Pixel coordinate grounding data

------------------------------------------------

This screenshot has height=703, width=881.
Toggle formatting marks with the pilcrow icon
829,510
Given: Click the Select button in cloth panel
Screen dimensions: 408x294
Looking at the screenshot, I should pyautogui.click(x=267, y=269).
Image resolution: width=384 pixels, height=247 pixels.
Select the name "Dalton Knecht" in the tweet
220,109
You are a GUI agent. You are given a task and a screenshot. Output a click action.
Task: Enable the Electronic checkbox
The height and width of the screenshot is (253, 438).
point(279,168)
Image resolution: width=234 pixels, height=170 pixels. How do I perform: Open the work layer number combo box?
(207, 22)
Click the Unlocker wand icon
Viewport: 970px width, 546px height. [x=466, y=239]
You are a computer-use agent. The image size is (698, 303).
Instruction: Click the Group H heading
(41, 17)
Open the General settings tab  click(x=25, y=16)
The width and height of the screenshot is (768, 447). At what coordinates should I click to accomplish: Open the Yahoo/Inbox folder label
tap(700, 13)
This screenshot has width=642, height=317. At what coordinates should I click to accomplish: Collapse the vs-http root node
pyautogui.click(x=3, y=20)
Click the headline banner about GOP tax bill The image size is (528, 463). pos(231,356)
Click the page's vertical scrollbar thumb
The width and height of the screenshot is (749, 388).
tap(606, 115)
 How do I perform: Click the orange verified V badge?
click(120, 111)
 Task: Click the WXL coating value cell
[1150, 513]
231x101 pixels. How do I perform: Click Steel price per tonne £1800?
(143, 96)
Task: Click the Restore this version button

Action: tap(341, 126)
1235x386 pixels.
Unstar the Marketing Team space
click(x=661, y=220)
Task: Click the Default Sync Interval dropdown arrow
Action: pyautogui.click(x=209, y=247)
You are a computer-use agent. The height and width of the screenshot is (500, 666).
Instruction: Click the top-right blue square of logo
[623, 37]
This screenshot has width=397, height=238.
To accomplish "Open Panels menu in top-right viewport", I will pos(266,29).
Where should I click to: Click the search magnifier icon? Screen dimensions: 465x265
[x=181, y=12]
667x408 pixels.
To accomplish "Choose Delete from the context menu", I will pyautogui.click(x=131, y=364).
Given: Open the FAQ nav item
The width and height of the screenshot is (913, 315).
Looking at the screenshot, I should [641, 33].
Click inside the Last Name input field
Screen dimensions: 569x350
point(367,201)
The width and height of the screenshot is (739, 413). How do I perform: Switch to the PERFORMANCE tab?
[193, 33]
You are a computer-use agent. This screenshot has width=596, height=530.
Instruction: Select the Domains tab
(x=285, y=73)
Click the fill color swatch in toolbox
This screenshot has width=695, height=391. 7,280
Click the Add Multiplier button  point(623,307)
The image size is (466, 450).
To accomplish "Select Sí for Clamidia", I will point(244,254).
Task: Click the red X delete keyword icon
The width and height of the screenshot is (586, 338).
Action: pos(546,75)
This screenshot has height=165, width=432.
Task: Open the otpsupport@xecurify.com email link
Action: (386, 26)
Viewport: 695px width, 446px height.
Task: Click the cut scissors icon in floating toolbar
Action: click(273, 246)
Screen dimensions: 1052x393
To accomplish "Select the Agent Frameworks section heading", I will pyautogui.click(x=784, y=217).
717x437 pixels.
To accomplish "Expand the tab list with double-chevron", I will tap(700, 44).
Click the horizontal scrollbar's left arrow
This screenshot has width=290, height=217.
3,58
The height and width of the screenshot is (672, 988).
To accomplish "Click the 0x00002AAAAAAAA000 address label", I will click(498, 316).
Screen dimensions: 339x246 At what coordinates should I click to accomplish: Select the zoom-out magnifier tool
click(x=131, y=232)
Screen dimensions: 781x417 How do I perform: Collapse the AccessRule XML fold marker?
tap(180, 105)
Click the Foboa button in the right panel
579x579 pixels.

------------------------------------------------

Exercise ▸
The expected result is every record above, duplicated exactly.

Result below ▸
This screenshot has height=703, width=881.
Toggle formatting marks with the pilcrow icon
829,510
Given: Click the Select button in cloth panel
Screen dimensions: 408x294
Looking at the screenshot, I should pyautogui.click(x=267, y=269).
Image resolution: width=384 pixels, height=247 pixels.
Select the name "Dalton Knecht" in the tweet
220,109
You are a GUI agent. You are given a task and a screenshot. Output a click action.
Task: Enable the Electronic checkbox
The height and width of the screenshot is (253, 438).
point(279,168)
Image resolution: width=234 pixels, height=170 pixels. How do I perform: Open the work layer number combo box?
(207, 22)
Click the Unlocker wand icon
Viewport: 970px width, 546px height. [x=466, y=239]
You are a computer-use agent. The image size is (698, 303).
Instruction: Click the Group H heading
(41, 17)
Open the General settings tab  click(x=25, y=16)
The width and height of the screenshot is (768, 447). At what coordinates should I click to accomplish: Open the Yahoo/Inbox folder label
tap(700, 13)
This screenshot has width=642, height=317. At what coordinates should I click to accomplish: Collapse the vs-http root node
pyautogui.click(x=3, y=20)
Click the headline banner about GOP tax bill The image size is (528, 463). pos(231,356)
Click the page's vertical scrollbar thumb
The width and height of the screenshot is (749, 388).
tap(606, 115)
 How do I perform: Click the orange verified V badge?
click(120, 111)
 Task: Click the WXL coating value cell
[1150, 513]
231x101 pixels. How do I perform: Click Steel price per tonne £1800?
(143, 96)
Task: Click the Restore this version button

Action: tap(341, 126)
1235x386 pixels.
Unstar the Marketing Team space
click(x=661, y=220)
Task: Click the Default Sync Interval dropdown arrow
Action: pyautogui.click(x=209, y=247)
You are a computer-use agent. The height and width of the screenshot is (500, 666).
Instruction: Click the top-right blue square of logo
[623, 37]
This screenshot has width=397, height=238.
To accomplish "Open Panels menu in top-right viewport", I will pos(266,29).
Where should I click to: Click the search magnifier icon? Screen dimensions: 465x265
[x=181, y=12]
667x408 pixels.
To accomplish "Choose Delete from the context menu", I will pyautogui.click(x=131, y=364).
Given: Open the FAQ nav item
The width and height of the screenshot is (913, 315).
Looking at the screenshot, I should [641, 33].
Click inside the Last Name input field
Screen dimensions: 569x350
point(367,201)
The width and height of the screenshot is (739, 413). How do I perform: Switch to the PERFORMANCE tab?
[193, 33]
You are a computer-use agent. This screenshot has width=596, height=530.
Instruction: Select the Domains tab
(x=285, y=73)
Click the fill color swatch in toolbox
This screenshot has width=695, height=391. 7,280
Click the Add Multiplier button  point(623,307)
The image size is (466, 450).
To accomplish "Select Sí for Clamidia", I will point(244,254).
Task: Click the red X delete keyword icon
The width and height of the screenshot is (586, 338).
Action: pos(546,75)
This screenshot has height=165, width=432.
Task: Open the otpsupport@xecurify.com email link
Action: (386, 26)
Viewport: 695px width, 446px height.
Task: Click the cut scissors icon in floating toolbar
Action: click(273, 246)
Screen dimensions: 1052x393
To accomplish "Select the Agent Frameworks section heading", I will pyautogui.click(x=784, y=217).
717x437 pixels.
To accomplish "Expand the tab list with double-chevron", I will tap(700, 44).
Click the horizontal scrollbar's left arrow
This screenshot has width=290, height=217.
3,58
The height and width of the screenshot is (672, 988).
To accomplish "Click the 0x00002AAAAAAAA000 address label", I will click(498, 316).
Screen dimensions: 339x246 At what coordinates should I click to accomplish: Select the zoom-out magnifier tool
click(x=131, y=232)
Screen dimensions: 781x417 How do I perform: Collapse the AccessRule XML fold marker?
tap(180, 105)
Click the Foboa button in the right panel
579x579 pixels.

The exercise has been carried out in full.